Hannah Reinl - Ecofeminism Revisited – Reconceptualizing a Gendered Approach to Environmental Conservation

Hannah Reinl Photo Gender-blind approaches to environmental conservation, which neglect to address women’s higher vulnerability to   environmental degradation and their lack of access to political representation, are thus bound to perpetuate   existing  inequalities and will likely fail to produce successful mitigation strategies. As the case of Rubaya Village   shows, improving the representation of women in environmentalist discourse and policy formation can be a first   step towards raising awareness of gendered differences in experiencing impacts of environmental destruction, and   the need to develop gender-sensitive solutions.

 However, the interaction of gender and environment  highlights the need for a more profound engagement with the   underlying social structures shaping human-nature relations. Environmental behavior, individual vulnerability to   environmental hazards, access to institutional representation and contextual environmental knowledge are   significantly determined by pre-existing social norms, gendered division of labor, and gendered differences in resource allocation (Agarwal 2000, 305). Investigating the root causes of gendered vulnerabilities is therefore key to strengthening community resilience to environmental degradation and promoting environmentally sustainable development.

I want to suggest that gender-sensitive environmental reform can draw from the theoretical framework of Ecofeminism, a concept that emerged alongside the environmental and anti-nuclear proliferation movements of the mid-1970s (Philips 2016, p. 2). Ecofeminism’s central tenet is that the same ideologies that promote the subordination of women in society also sanction environmental degradation (Banerjee and Bell 2007, pp.3-4), stemming from a patriarchal logic that shapes both human-human and human-nature interactions (Plumwood 1993, p.74). This logic is understood to be reflected in the binary perception of the world as sets of morally charged and hierarchical dualisms like culture-nature, male-female, reason-emotion or human-nature (Banerjee and Bell 2007, 7), privileging a hegemonic masculinity, to which the feminine—emotions, bodies, nature—is only of instrumental value (Phillips 2016, p.8). In ecofeminist thought, environmental degradation and women’s subordination are intersecting oppressions which sustain patriarchal domination (Buckingham 2014, p.3; Agarwal 2000, 298).

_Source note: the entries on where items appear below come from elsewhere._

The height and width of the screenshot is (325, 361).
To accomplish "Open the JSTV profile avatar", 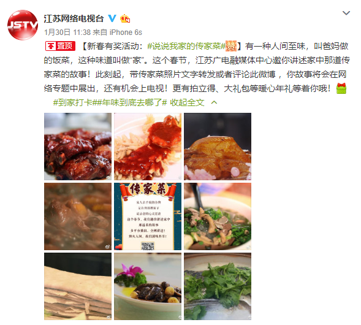I will pyautogui.click(x=23, y=25).
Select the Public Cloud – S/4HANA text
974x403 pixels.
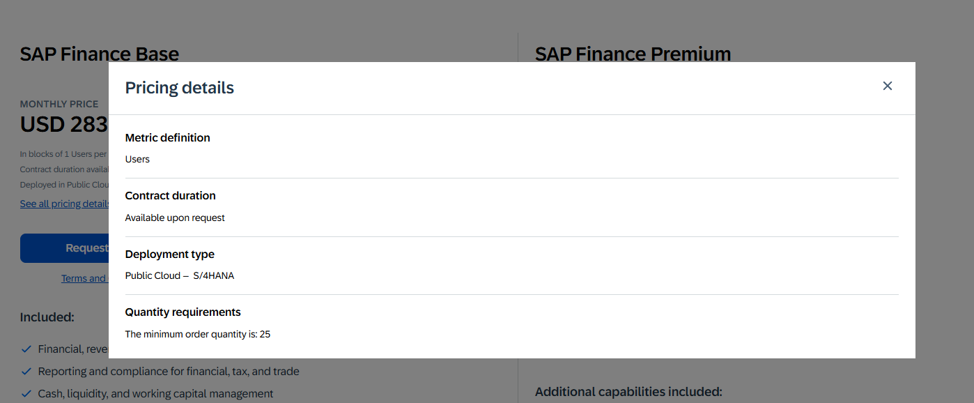[x=180, y=276]
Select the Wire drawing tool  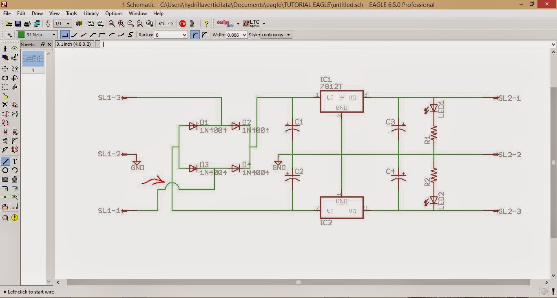tap(5, 161)
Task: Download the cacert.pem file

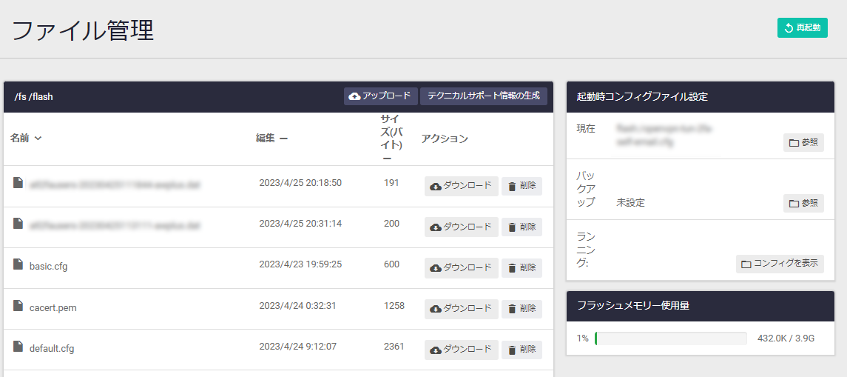Action: click(461, 309)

Despite its potential for theorizing gendered approaches to environmental issues, Ecofeminism’s considerable conceptual weaknesses were soon exposed to heavy criticism. The most dominant critique denounced its essentializing tendencies  that assumed an either biologically or historically determined connection between women and nature, citing women’s role as care-takers or their embodied experiences such as childbirth or menstruation cycle (Philips 2016, 12). Assuming a universal caring attitude of women towards nature, critics claimed, would not only reinforce inequality by employing existing dualisms, but also homogenize women’s experience (Agarwal 2000, 298). Due to this early stigmatization of Ecofeminism as an essentialist approach, and its failure to articulate an “acceptable theoretical language for environmental social scientists” (Banerjee and Bell 2007, p.6), few feminist scholars pursued the ecofeminist project (ibid.). Environmentalist discourse subsequently shifted towards technical and policy solutions for material impacts, and away from critical engagement with the ideological foundations of environmental degradation and individual vulnerability to it (MacGregor 2010, p.230).

Given the need for a more relational and structural understanding of gender, environment and society, it seems worthwhile, however, to revisit ecofeminist theory and to reconceptualize it towards a Critical Ecofeminism. A Critical Ecofeminism that rejects essentializing tendencies and incorporates more recent concepts of feminist scholarship, would constitute an approach that still embraces gender as a critical variable determining the interaction of humans and the environment, but is also concerned with how gender intersects with other social categories such as race, class or caste (Buckingham 2014, p. 13). Instead of assuming a universalized gendered experience, critical ecofeminist thought could then provide analytical space for exploring how an individual’s location within the intersection of political, social, and economic power structures shapes both women’s and men’s interaction with the environment, the extent to which they are impacted by environmental degradation, and their ability to act on its protection (Kaijser and Kronsell 2014, 6). 

As in the case of Rubaya Village, such an understanding could translate into building community institutions that place decision-making in the hands of traditionally marginalized groups to find solutions that serve all members of a community. Critical Ecofeminism promotes an environmentalist policy that is not only concerned with the material impacts of environmental degradation, but also with the inequitable distribution of these impacts. In combining a structural understanding of social categories, environmentalist research, and a normative agenda that is inherently critical of patterns of oppression, reconceptualizing Ecofeminism thus offers a suitable framework for theorizing human interaction with the environment and for informing critical environmentalist discourse and practice.